と、ほぼ同時に敬介が再び蒼太に話しかける。
『ま、昼休みの時にもう一回話そうぜ。俺もなんか考えておくよ。』
『昼休みまでに考えるって…。授業受けろよ。』
『俺はお前と違って授業なんていらないの。心配すんなって。』
『お前…。相変わらずカチンと来ることをサラッと言うなぁ。
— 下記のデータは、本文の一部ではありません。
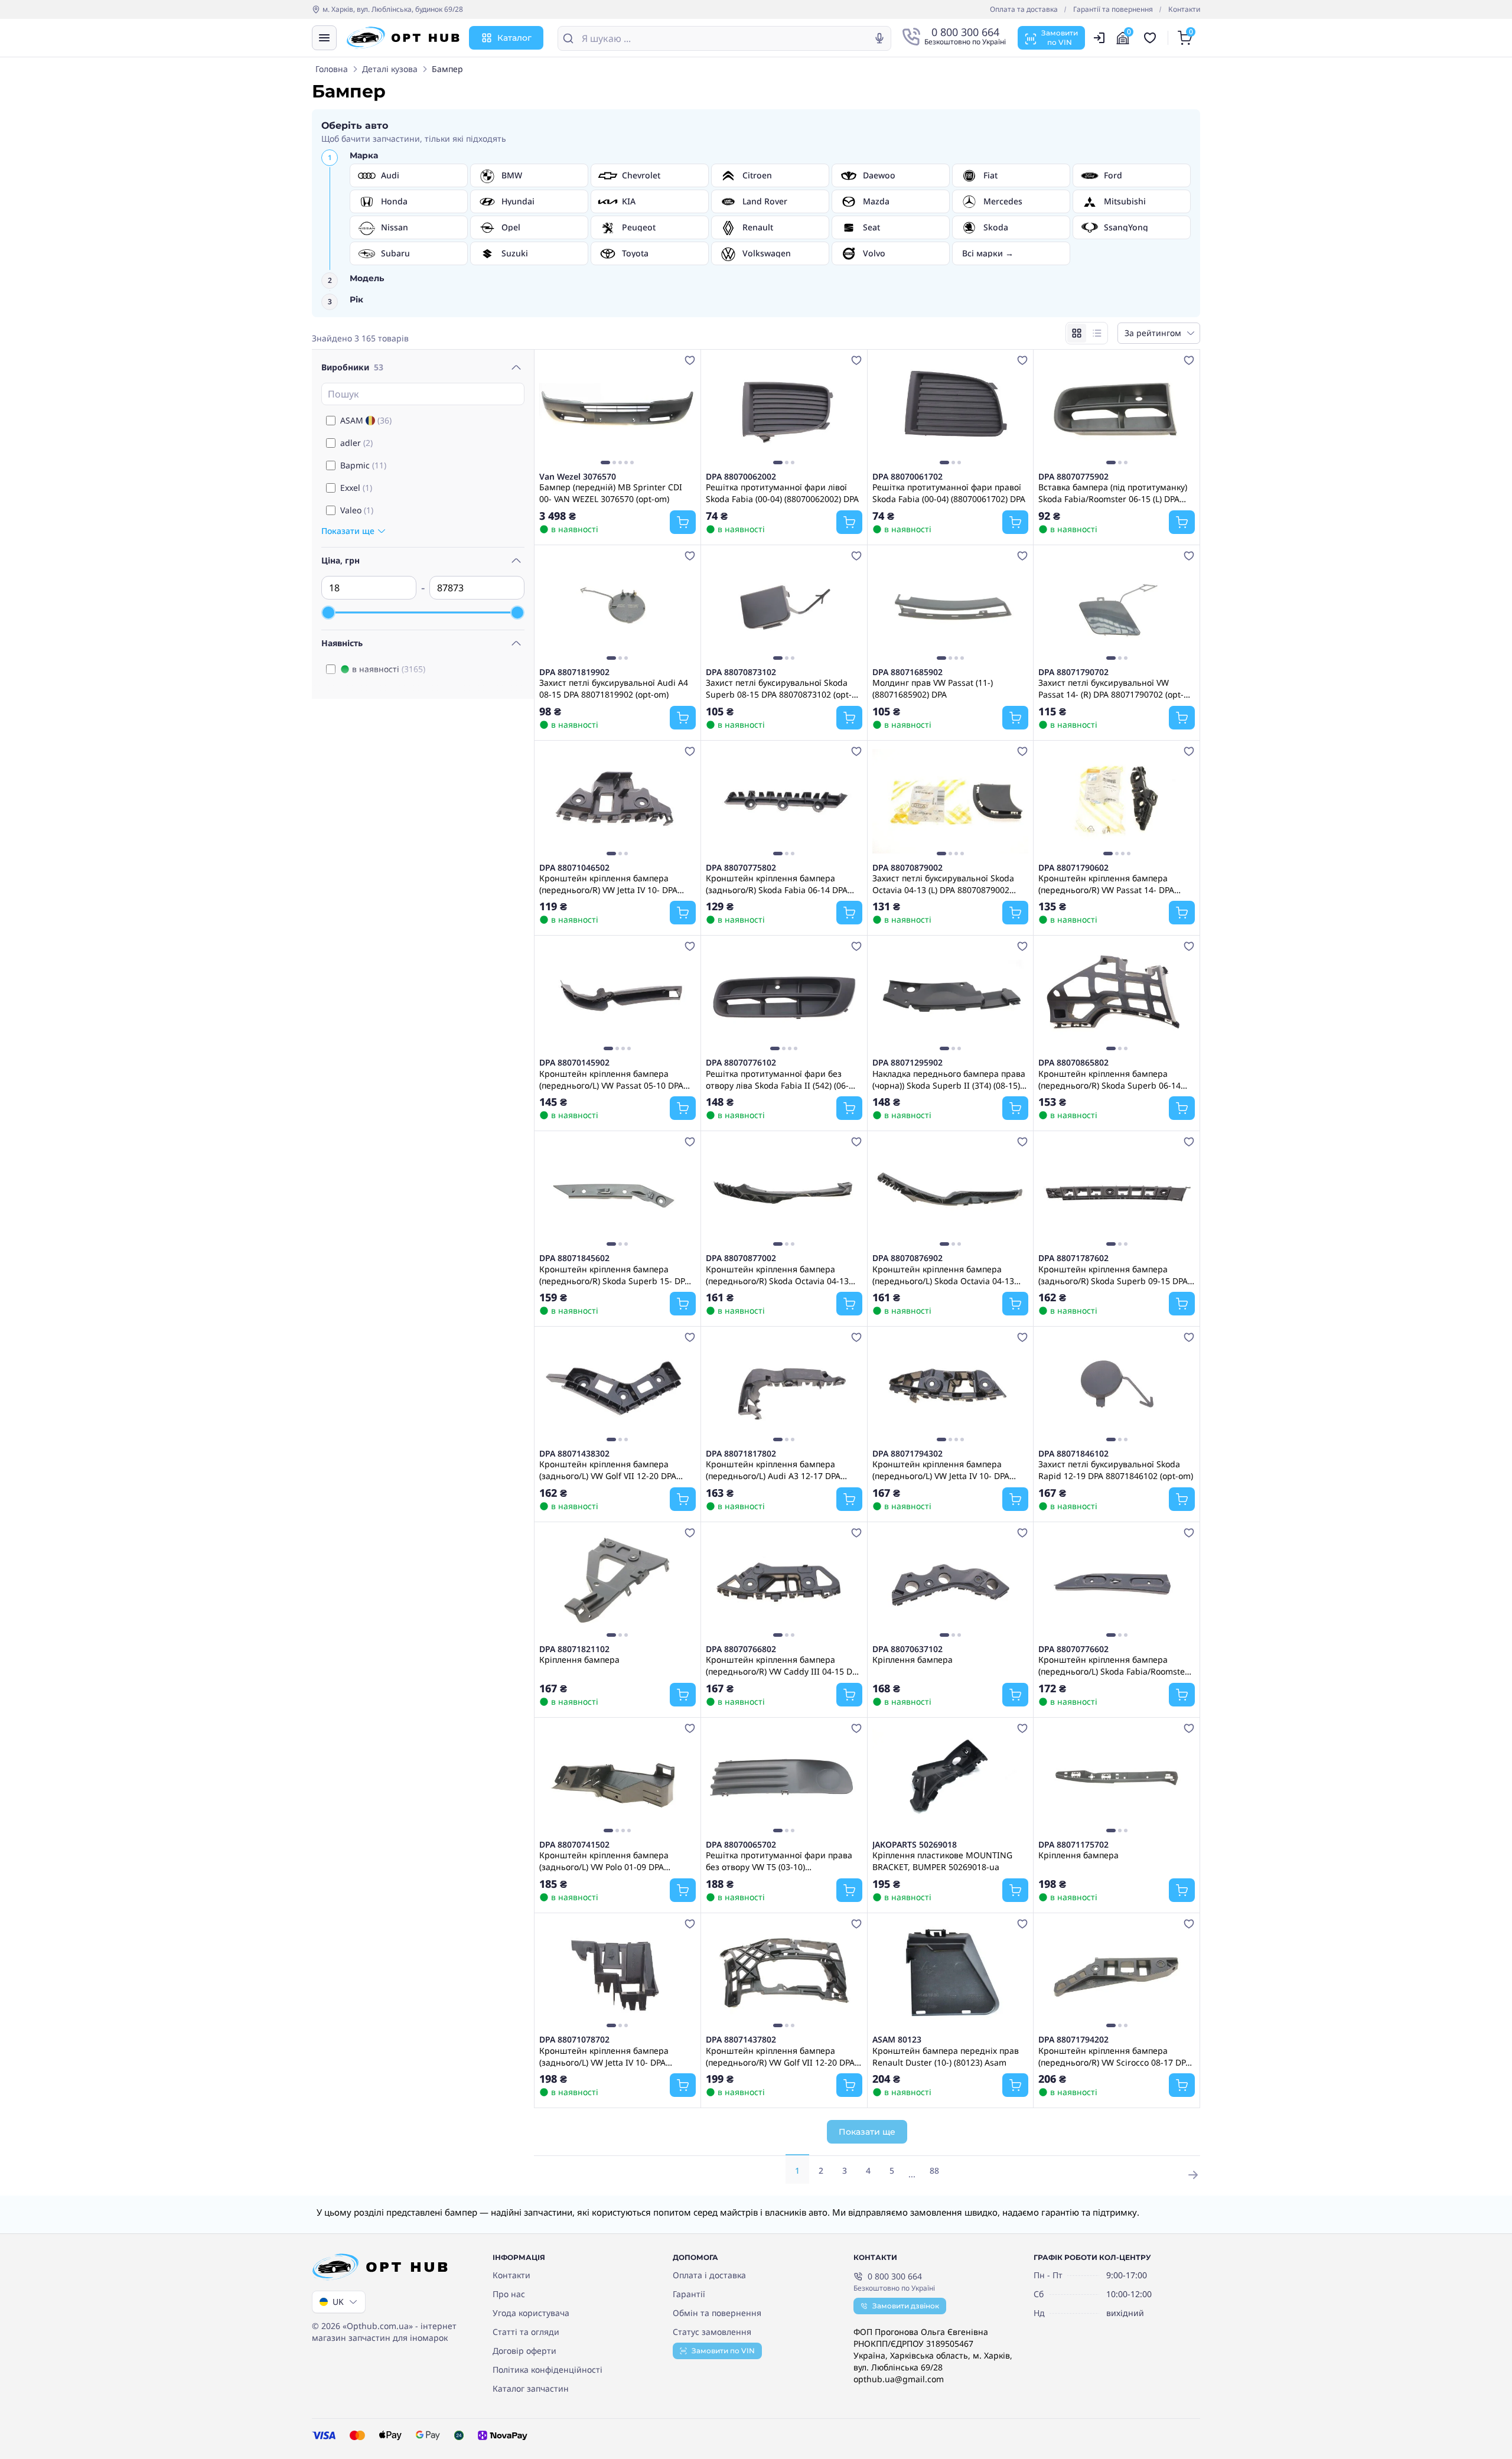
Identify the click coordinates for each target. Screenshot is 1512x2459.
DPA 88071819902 (574, 672)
』
敬介はたまにタバコを吸いに行くために授業をフケる。
が、先生に捕まったこともなく、どう言う訳か成績も良い。
運動神経も良くて女子にもソコソコ持てる。
余談だが先週の小火騒ぎも実は敬介が一枚噛んでいるらしい。
しかし、捕まったのは下級生の男子で『俺がやった!』の一点張り。
それ意外の事はまったく話さないので真実は永遠に闇の中に葬り去られた。
『じゃ、また後でなー。』
そう言うと敬介は先生に見つからない様にコッソリと教室を抜け出す。
『はぁ…。面倒くせ…。』
蒼太は出席を取る先生の声に答え、机に突っ伏した。